Task to carry out -
When you return the data, keep every word exact and include none of the images.

Source records -
*** Begin section ***
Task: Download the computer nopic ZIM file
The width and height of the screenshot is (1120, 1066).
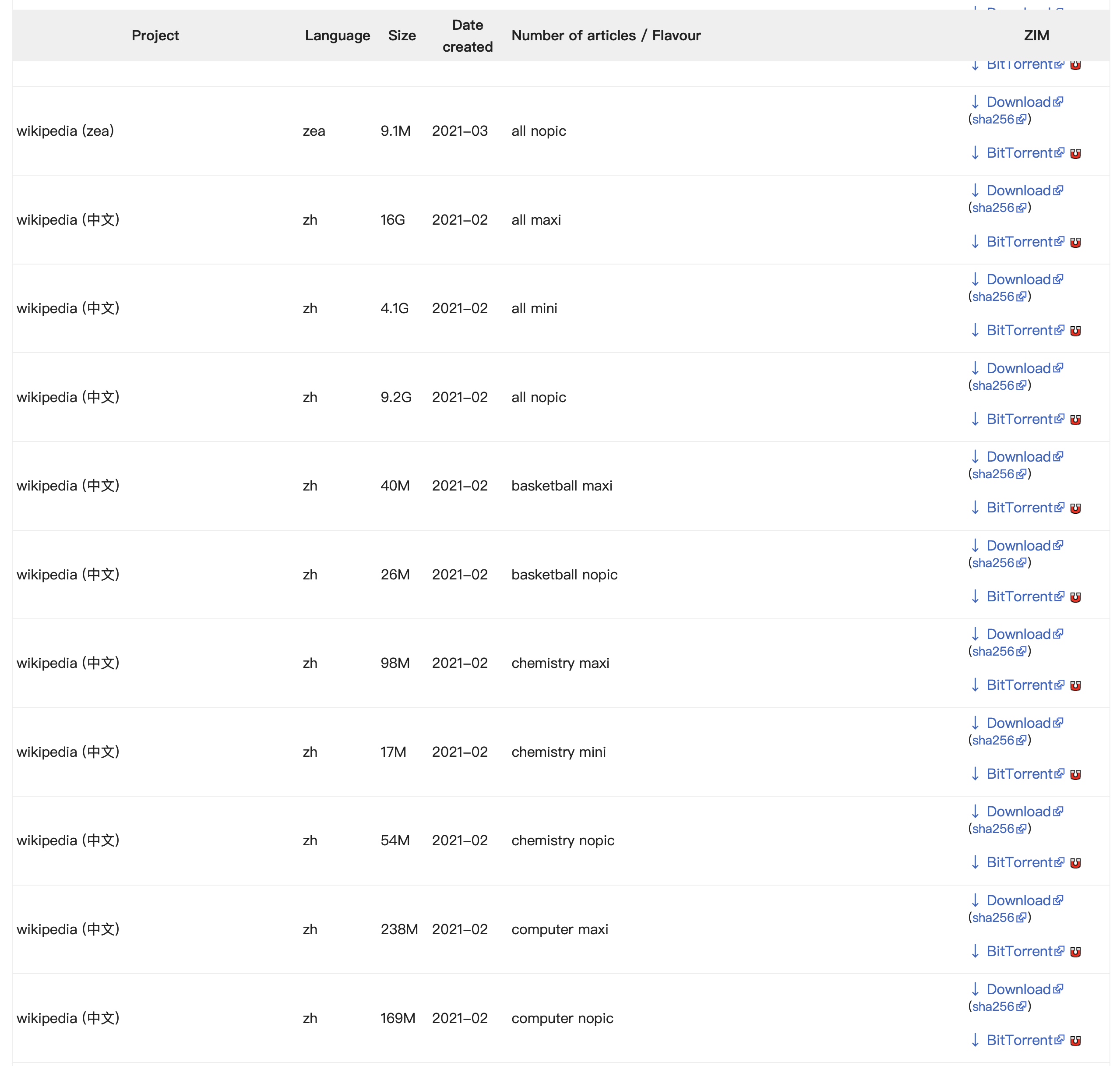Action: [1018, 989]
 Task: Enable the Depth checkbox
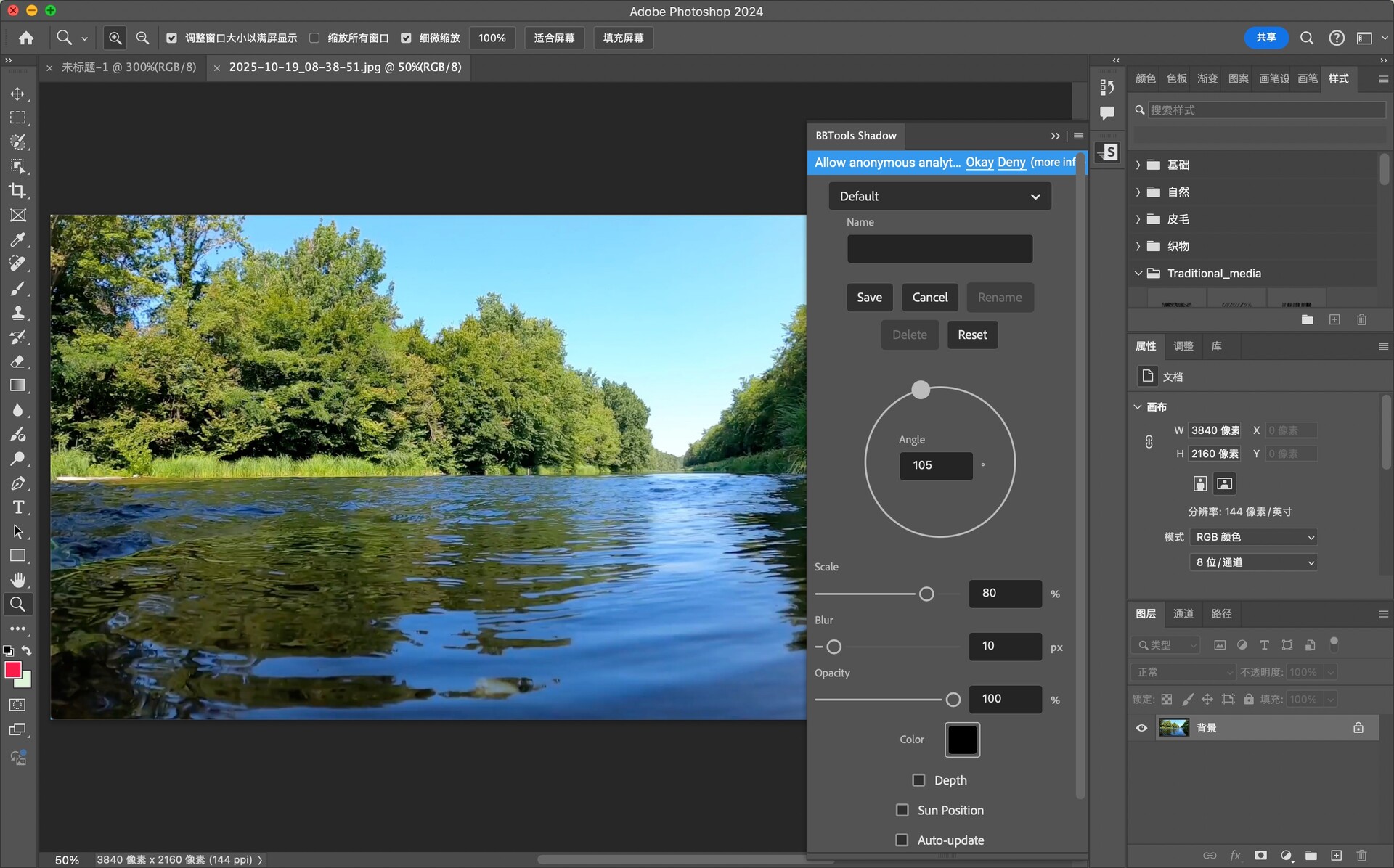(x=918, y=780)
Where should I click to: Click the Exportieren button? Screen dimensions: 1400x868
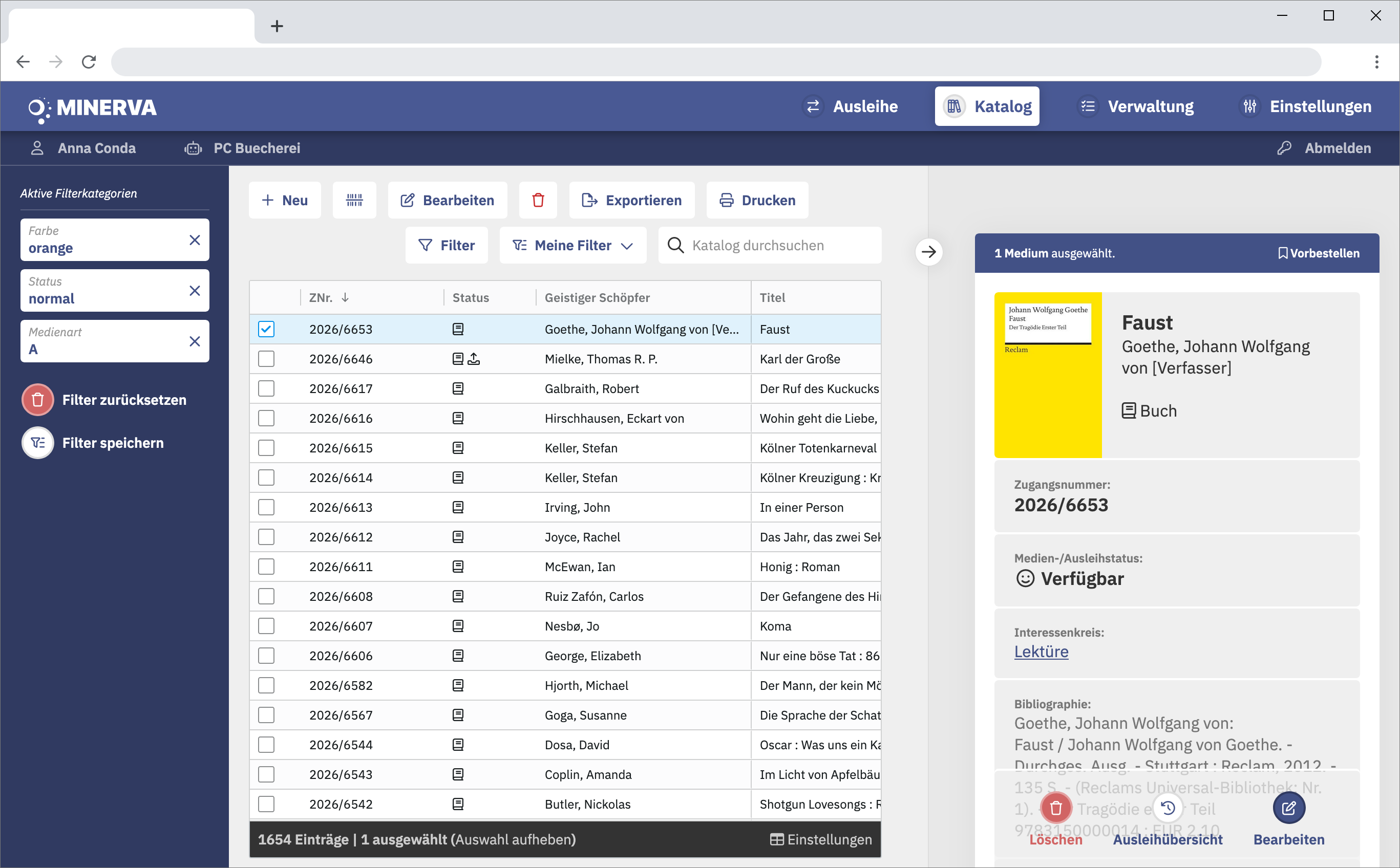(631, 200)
*** End section ***
Response to the task -
Task: Download the computer nopic ZIM file
The width and height of the screenshot is (1120, 1066).
Action: [1018, 989]
 Task: Enable the Depth checkbox
(x=918, y=780)
Where should I click to: Click the Exportieren button? Screen dimensions: 1400x868
(631, 200)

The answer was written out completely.